Task requirements:
Pull every line with "axis" from the material.

Provided records:

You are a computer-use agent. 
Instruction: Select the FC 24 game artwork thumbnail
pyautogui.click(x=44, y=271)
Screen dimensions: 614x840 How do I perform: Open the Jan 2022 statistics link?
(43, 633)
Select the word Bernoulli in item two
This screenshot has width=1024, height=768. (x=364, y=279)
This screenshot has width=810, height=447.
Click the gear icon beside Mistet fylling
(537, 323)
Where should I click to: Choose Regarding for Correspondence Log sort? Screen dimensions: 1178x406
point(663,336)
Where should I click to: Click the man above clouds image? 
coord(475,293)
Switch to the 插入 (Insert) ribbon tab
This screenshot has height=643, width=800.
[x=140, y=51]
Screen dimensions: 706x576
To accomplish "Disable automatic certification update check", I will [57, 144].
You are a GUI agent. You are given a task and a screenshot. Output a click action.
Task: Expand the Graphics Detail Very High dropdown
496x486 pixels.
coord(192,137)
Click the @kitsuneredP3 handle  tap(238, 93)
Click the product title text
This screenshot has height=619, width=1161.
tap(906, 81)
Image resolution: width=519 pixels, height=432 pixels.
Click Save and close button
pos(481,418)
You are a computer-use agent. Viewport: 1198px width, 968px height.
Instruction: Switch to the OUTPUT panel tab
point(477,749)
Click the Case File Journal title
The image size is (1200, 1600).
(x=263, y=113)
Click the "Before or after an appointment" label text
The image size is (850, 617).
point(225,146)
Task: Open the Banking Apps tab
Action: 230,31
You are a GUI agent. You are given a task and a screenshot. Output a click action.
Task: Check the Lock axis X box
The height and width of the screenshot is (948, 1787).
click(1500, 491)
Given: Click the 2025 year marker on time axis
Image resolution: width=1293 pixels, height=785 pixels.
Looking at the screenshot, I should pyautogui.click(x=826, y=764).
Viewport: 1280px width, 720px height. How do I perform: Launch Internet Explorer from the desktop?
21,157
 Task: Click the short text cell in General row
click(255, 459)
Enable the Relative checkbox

Result for this task:
Task: Check the Lock axis X box
Given: Click the 2025 year marker on time axis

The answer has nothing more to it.